HARIANHALUAN.ID – Wahana Lingkungan Hidup Indonesia (Walhi) mencatat berdasarkan laporan yang masuk kegiatan usaha Pertambangan Emas Tanpa Izin (PETI) di Kabupaten Pasaman Barat, tertinggi di Provinsi Sumatra Barat (Sumbar).
“Ada empat kabupaten di Sumbar yang saat ini marak aktivitas PETI, yakni Pasaman Barat, Pasaman, Sijunjung, dan Solok Selatan,” ucap Direktur Walhi Sumbar, Wengki Purwanto.
Menurut Wengki, tingginya aktivitas PETI atau penambangan emas ilegal di Pasaman Barat, karena dilihat dari penggunaan alat berat yang cukup banyak di daerah itu, jika dibandingkan tiga daerah lain yang saat ini juga marak aktivitas tersebut.

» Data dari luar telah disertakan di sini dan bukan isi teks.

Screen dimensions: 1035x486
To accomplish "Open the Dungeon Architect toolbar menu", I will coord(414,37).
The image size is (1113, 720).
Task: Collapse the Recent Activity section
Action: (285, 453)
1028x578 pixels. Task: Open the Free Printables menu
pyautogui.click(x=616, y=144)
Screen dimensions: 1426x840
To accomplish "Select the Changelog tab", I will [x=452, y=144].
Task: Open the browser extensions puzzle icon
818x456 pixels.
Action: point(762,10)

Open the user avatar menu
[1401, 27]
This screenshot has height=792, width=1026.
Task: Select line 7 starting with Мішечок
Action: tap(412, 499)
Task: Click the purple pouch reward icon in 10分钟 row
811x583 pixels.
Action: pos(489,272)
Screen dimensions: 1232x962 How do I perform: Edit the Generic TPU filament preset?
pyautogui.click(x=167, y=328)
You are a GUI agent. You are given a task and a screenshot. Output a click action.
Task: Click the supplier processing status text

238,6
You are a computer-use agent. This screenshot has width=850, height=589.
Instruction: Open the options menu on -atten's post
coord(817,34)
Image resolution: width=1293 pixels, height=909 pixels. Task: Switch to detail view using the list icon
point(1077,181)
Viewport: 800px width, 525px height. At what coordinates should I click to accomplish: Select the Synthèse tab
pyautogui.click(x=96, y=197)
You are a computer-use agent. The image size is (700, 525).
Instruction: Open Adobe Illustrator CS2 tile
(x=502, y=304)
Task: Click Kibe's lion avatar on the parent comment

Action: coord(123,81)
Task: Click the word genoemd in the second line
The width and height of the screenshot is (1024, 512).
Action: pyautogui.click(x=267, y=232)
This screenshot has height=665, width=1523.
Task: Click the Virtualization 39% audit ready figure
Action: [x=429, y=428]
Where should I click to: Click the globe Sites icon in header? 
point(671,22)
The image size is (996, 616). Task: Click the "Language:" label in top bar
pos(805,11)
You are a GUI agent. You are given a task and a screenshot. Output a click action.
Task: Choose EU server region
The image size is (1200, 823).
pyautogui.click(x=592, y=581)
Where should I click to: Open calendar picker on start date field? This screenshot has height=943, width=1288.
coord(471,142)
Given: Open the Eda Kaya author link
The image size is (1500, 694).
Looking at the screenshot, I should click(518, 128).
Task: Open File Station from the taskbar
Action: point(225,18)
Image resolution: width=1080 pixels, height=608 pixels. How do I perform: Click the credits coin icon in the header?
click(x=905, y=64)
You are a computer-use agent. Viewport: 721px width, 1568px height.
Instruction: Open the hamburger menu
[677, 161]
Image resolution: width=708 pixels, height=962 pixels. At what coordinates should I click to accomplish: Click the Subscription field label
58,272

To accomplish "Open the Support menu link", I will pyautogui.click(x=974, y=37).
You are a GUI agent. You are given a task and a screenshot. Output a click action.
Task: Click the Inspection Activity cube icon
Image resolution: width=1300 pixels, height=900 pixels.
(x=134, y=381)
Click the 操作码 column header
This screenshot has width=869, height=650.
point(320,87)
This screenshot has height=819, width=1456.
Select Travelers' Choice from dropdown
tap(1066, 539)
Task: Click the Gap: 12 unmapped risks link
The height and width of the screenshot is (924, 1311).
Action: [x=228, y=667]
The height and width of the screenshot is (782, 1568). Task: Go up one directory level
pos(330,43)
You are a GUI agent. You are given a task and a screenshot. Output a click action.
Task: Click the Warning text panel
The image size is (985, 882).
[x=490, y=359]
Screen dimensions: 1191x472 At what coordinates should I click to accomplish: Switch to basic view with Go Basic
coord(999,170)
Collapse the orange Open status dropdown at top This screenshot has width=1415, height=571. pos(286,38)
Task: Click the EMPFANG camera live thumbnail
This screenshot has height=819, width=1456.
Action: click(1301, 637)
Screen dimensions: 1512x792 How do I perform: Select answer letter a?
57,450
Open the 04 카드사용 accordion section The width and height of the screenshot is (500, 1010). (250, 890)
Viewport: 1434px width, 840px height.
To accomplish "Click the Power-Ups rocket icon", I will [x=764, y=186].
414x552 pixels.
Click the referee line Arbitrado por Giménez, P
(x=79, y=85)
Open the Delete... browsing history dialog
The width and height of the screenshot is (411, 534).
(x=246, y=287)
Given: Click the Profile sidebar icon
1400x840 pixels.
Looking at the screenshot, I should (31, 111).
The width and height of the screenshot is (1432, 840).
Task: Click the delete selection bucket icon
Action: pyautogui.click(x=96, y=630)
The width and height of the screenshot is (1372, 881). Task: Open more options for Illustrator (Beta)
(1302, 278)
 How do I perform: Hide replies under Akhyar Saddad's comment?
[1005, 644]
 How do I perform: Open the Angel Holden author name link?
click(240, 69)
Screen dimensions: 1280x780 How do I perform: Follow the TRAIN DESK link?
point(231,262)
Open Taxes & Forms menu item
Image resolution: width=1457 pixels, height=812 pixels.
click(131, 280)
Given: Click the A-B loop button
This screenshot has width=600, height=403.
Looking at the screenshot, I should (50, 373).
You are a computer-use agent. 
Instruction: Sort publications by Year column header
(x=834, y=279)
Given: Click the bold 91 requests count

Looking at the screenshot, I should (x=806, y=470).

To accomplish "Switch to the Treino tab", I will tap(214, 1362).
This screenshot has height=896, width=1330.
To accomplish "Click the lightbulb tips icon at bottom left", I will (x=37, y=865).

“Tim kita masih di lapangan. Nanti data dari tim ini akan kita analisa dulu. Aktivitas PETI yang tertinggi saat ini berdasarkan data yang masuk, yakni Kabupaten Pasaman Barat,” ucapnya.
Ia menerangkan, daya rusak dari penggunaan alat berat pada aktivitas-aktivitas PETI sangat cepat terhadap lokasi penambangan, yang hanya hitungan jam sudah memakan banyak luas wilayah yang rusak.
Untuk lokasi PETI yang tercatat pada Walhi di Kabupaten Pasaman Barat berada di Kecamatan Gunung Tuleh, Kecamatan Pasaman, dan Kecamatan Ranah Batahan.
“Kalau untuk Ranah Batahan datanya sudah lama masuk, yang baru masuk beberapa hari ini aktivitas PETI yang lagi marak di aliran Sungai Batang Pasaman. Selain itu, beberapa titik di Kabupaten Pasaman,” ujarnya.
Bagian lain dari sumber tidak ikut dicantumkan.